Although chemotherapy causes ovarian damage, there appears to be no risk of toxicity to future offspring of women treated with these agents before pregnancy.
When the testes are exposed to radiation, sperm count begins to decrease and, depending on the dosage, temporary or permanent sterility may result. Men who receive radiation to the abdominal or pelvic region may still regain partial or full sperm production, depending on the extent of injury to the testes. Unlike the germinal epithelium, Leydig cell function may be more prone to damage from irradiation in prepubertal life than in adulthood. Testicular radiation with doses higher than 20 Gy is associated with Leydig cell dysfunction in prepubertal boys, while Leydig cell function is usually preserved with doses of as much as 30 Gy in sexually mature males. Exposing the testes to ionizing radiation at a dose lower than 6 Gy causes disturbances of spermatogenesis and altered spermatocytes with recovery periods dependent on dose; doses higher than 6 Gy cause permanent infertility by killing off all stem cells. For patients with testicular germ cell cancer, using modern radiation techniques (radiation doses to the para-aortic field <30 Gy) and testis shielding providing testis scatter radiation (<30 Gy), radiation-induced impairment of fertility is very unlikely. Sperm counts are typically lowest at 4 to 6 months posttreatment; return to pretreatment levels usually occurs in 10 to 24 months, with longer periods required for recovery after higher doses. Total-body irradiation (TBI) as a conditioning regimen for stem cell transplantation causes permanent gonadal failure in approximately 80% of men. For men, gonadal toxicity can be evidenced by the following three measurements: testicular biopsy, serum hormone assays (levels), and semen analysis.
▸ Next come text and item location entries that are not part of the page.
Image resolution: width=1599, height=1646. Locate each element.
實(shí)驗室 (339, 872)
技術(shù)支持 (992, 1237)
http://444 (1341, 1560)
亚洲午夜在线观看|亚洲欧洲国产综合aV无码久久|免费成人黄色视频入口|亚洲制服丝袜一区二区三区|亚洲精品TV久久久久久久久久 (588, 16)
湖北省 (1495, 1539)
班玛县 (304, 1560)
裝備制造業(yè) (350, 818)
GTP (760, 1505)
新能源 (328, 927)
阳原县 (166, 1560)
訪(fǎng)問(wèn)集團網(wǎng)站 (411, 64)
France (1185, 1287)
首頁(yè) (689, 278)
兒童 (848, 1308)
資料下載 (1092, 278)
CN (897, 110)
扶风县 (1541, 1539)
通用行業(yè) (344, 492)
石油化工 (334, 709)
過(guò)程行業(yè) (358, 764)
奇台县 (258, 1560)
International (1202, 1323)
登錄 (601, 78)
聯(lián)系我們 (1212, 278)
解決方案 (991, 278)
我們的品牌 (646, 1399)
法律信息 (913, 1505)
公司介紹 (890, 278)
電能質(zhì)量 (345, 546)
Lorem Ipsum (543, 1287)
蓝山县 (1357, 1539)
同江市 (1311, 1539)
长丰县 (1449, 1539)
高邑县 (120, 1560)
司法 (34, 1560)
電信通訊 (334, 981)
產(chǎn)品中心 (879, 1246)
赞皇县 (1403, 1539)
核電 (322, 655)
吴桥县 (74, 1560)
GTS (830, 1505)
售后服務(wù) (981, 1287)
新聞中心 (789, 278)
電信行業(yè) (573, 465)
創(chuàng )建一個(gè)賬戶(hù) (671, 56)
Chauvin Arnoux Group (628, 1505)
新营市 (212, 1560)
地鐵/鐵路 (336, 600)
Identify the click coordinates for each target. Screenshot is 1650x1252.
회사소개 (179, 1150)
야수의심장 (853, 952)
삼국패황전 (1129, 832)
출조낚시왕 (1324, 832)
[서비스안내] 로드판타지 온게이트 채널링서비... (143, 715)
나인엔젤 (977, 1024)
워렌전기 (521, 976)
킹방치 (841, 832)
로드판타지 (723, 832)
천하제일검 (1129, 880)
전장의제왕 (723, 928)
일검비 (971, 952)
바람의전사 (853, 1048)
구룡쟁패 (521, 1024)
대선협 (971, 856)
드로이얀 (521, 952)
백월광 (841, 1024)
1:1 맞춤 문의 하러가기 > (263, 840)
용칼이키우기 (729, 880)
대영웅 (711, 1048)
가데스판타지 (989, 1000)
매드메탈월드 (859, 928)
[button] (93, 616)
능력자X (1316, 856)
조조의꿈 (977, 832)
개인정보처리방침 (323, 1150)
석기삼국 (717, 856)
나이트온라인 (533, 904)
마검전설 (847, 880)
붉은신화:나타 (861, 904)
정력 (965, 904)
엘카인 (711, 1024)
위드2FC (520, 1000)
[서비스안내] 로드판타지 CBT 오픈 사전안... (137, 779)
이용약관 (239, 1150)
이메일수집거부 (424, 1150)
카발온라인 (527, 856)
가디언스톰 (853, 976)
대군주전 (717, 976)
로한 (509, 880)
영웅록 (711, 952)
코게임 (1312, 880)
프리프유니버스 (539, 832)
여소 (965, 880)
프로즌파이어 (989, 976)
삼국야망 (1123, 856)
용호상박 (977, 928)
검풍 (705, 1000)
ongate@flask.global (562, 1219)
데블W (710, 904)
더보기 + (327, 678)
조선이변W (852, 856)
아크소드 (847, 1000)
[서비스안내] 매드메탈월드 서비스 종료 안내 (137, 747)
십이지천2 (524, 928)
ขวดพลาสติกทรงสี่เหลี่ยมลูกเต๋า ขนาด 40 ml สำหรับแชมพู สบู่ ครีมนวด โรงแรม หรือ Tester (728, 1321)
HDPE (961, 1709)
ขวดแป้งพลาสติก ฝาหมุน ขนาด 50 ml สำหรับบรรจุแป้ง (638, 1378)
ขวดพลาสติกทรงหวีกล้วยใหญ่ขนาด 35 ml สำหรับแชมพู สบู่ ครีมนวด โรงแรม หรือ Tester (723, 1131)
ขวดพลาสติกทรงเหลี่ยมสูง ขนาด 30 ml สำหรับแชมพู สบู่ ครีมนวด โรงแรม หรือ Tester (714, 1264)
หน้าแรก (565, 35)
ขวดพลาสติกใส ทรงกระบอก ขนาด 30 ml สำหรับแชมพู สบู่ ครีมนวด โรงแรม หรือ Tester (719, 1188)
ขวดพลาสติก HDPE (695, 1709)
When male infertility is the result of abnormal hormone production, the use of hormone manipulation may lead to the return of sperm production.
For women, a dose of 5 Gy to 20 Gy administered to the ovary is sufficient to completely impair gonadal function, regardless of the patient's age; a dose of 30 Gy provokes premature menopause in 60% of women younger than 26 years. In a study of children and adolescents diagnosed with cancer, female 5-year survivors were significantly less likely to have ever been pregnant when compared with their siblings. Survivors who received hypothalamic/pituitary radiation doses of 30 Gy or higher or ovarian/uterine radiation doses higher than 5 Gy and those who were treated with lomustine or cyclophosphamide were less likely to have ever been pregnant. Women who are older than 40 years when undergoing treatment have a smaller pool of remaining oocytes and require only 5 to 6 Gy to produce permanent ovarian failure. TBI, when used before stem cell transplantation, is associated with more than 90% permanent gonadal failure in women overall and an incidence of pregnancy less than 3%. The outlook for recovery of ovarian function before puberty is more favorable, particularly if radiation is delivered in several fractions. Measurement of gonadal toxicity in women is more difficult to assess due to the relative inaccessibility of the ovary to biopsy (which would require laparoscopy). Therefore, menstrual and reproductive history, measurements of serum hormone levels, and clinical evidence of ovarian function are the criteria most commonly used to determine ovarian failure. Several authors provide reviews of gonadal dysfunction in patients receiving chemotherapy  and the effect of cancer therapy on gonadal function.